Los sonidos lejanos de explosiones y el susurro de luces ingresando desde la ventana les dieron un aviso que las doce habían sonado y que el veinticinco de diciembre había llegado.
―De seguro no es la manera en la que deseabas pasar ésta fecha, pero… Feliz Navidad, Sora. ―Susurró Jyou acomodándole un mechón pelirrojo tras su oreja. Admiró el tono naranja en sus hebras, recordándole su color favorito. «Un cielo naranja. Un atardecer…» pensó casi con gracia en su interior, casi deleitándose de tener aquel pequeño mechón entre sus dedos.
―No te mentiré… No estaba en mis planes el estar hospitalizada… ―Tomó la mano de Jyou y con un pequeño estirón, le indicó que se acercara. Él, con vergüenza en sus movimientos, obedeció a su amiga hasta que pegó su frente contra la de ella. Ambos, con los ojos cerrados, dejaron que los segundos transcurriesen en silencio. ―Pero me alegra que entre todos los médicos que pudieron rescatarme, hayas sido tú. Eres el único a quien no temo.
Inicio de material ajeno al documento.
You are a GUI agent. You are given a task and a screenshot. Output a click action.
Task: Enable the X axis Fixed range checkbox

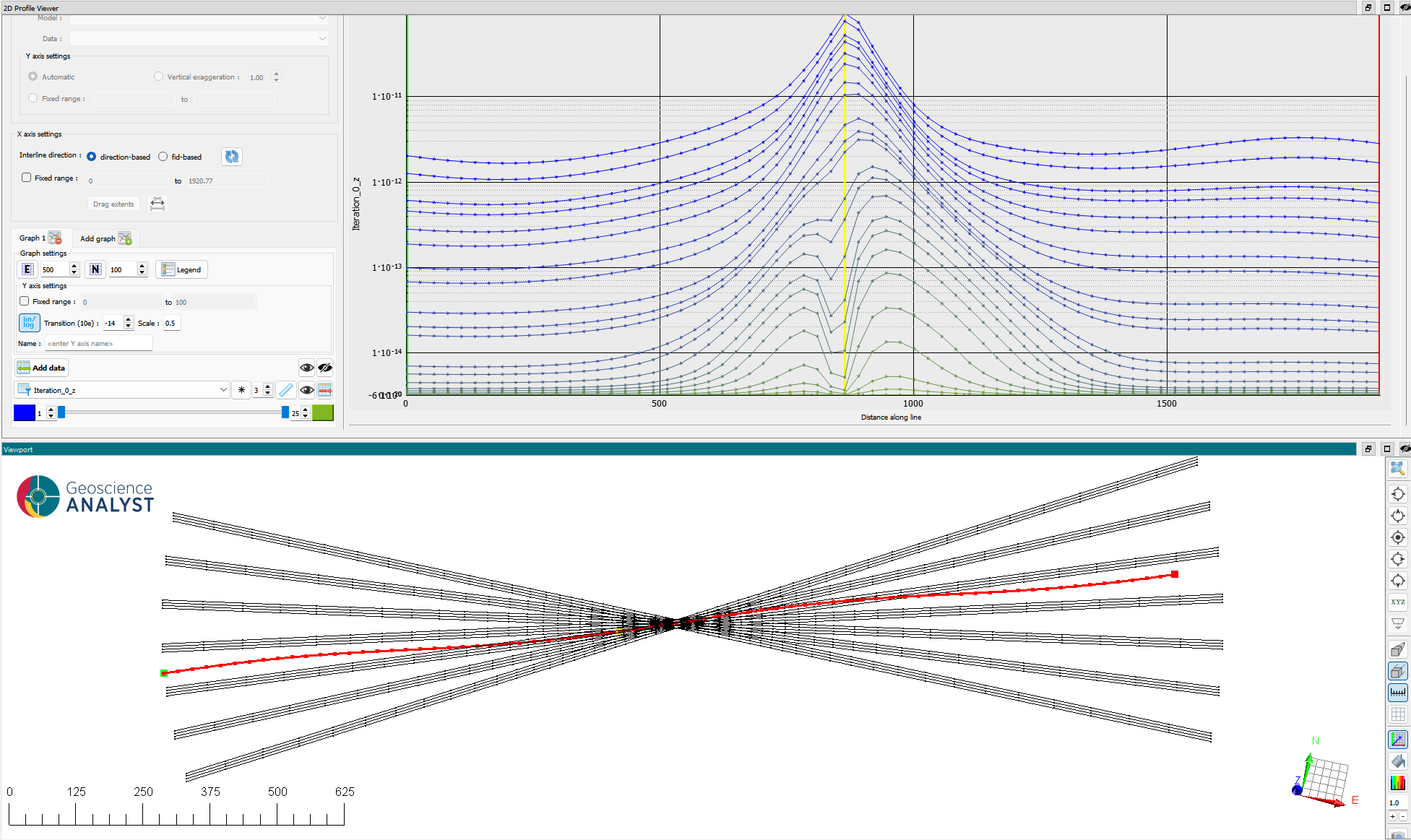27,178
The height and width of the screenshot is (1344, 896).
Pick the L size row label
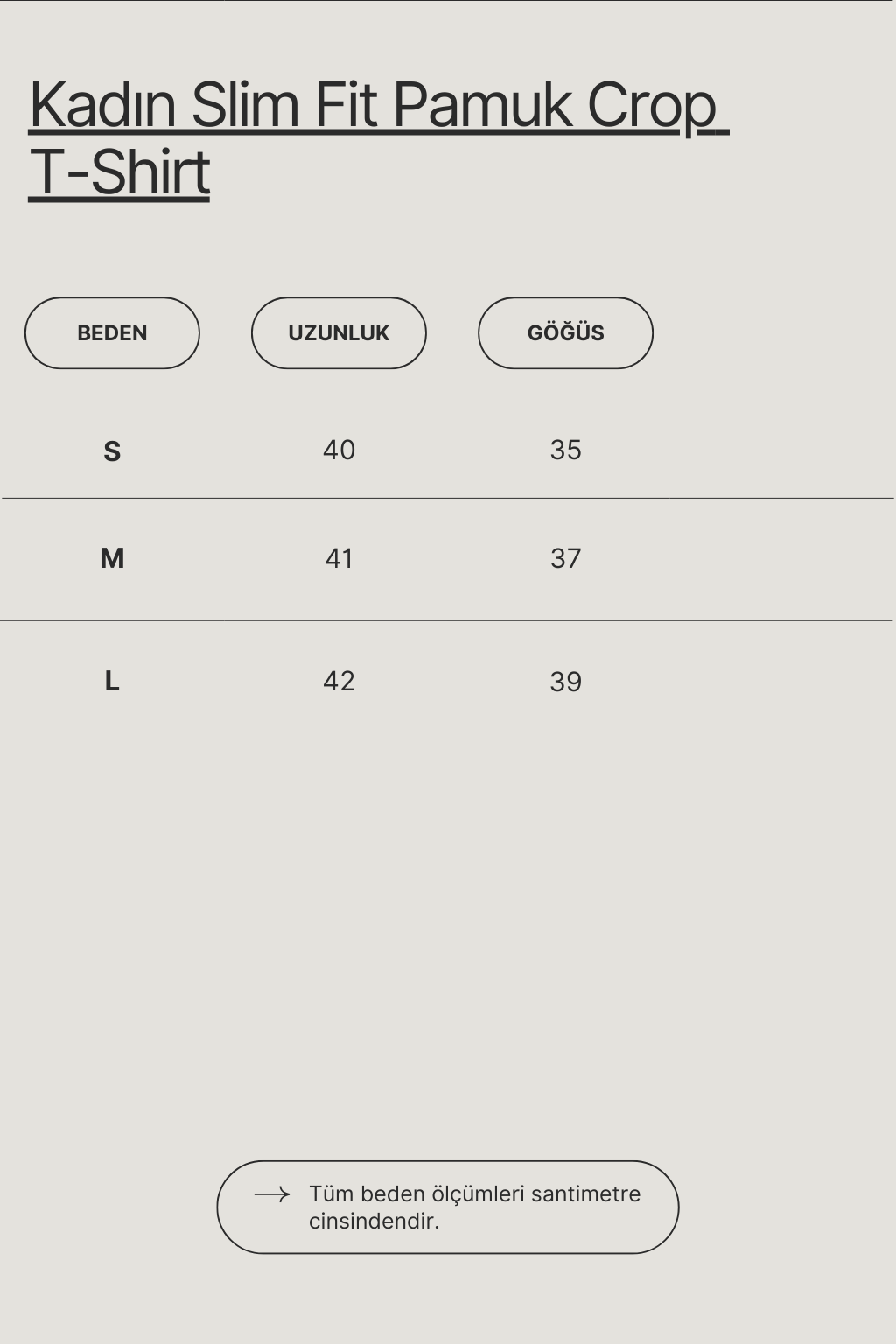click(x=112, y=681)
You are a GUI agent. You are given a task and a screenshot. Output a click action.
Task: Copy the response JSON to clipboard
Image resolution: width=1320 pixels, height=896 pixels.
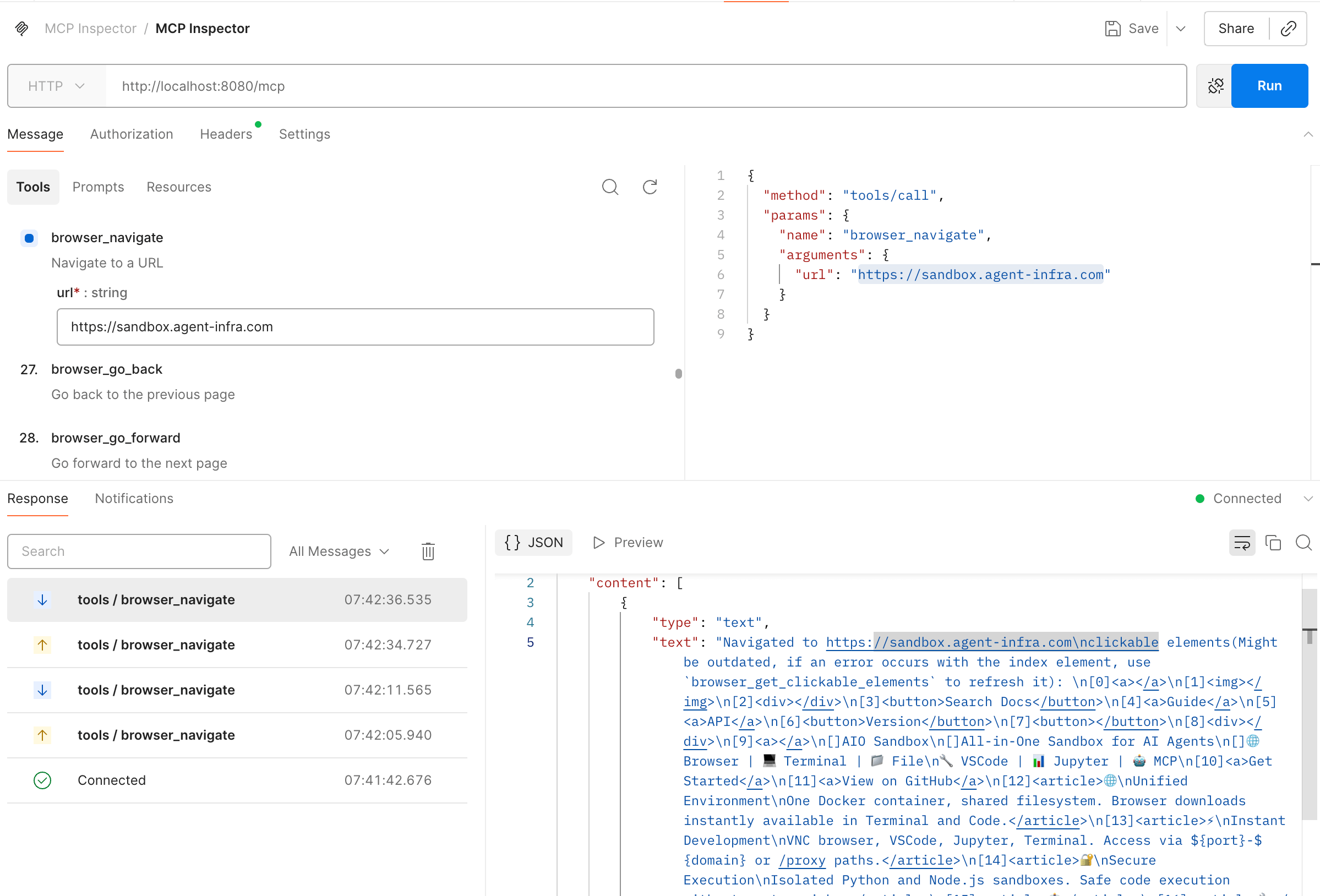tap(1273, 543)
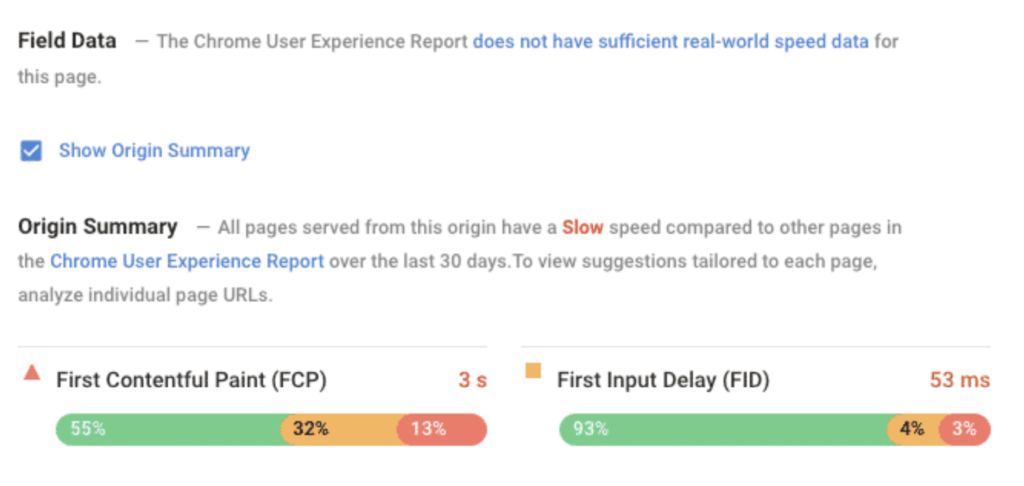
Task: Click the red triangle icon beside FCP
Action: 32,373
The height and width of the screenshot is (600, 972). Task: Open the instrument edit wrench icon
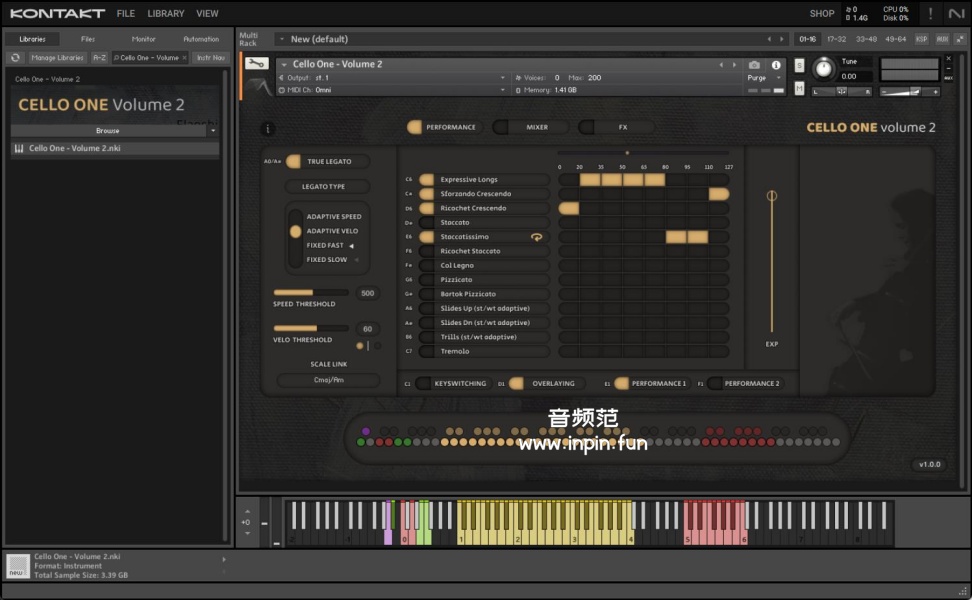pyautogui.click(x=256, y=63)
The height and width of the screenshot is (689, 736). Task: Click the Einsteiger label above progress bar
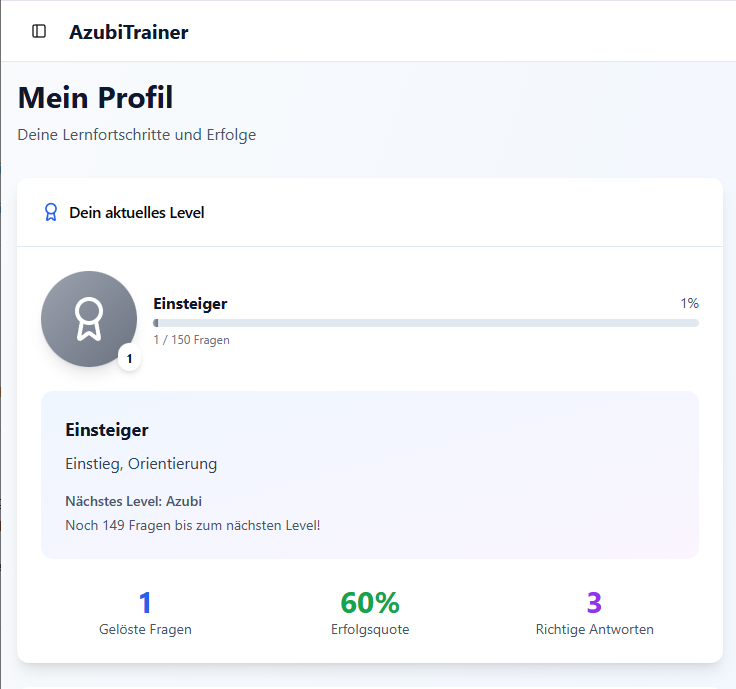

Lo sintió sonreír y eso fue suficiente para acelerarle sus latidos. De hecho, ambos fueron conscientes de ello gracias a la máquina que contaba sus palpitaciones. Una sonrisa entre ambos, entre la penumbra y las celebraciones a flor de piel, vividos al exterior de su cuarto, ajenos al mundo; y mientras ella tenía más heridas internas que externas, él estaba dispuesto a sanarla. Y quizá fue aquel el motivo que lo llevó a acercar sus labios a los de ella y entre la celebración y las heridas, se unieron como el mar y el cielo.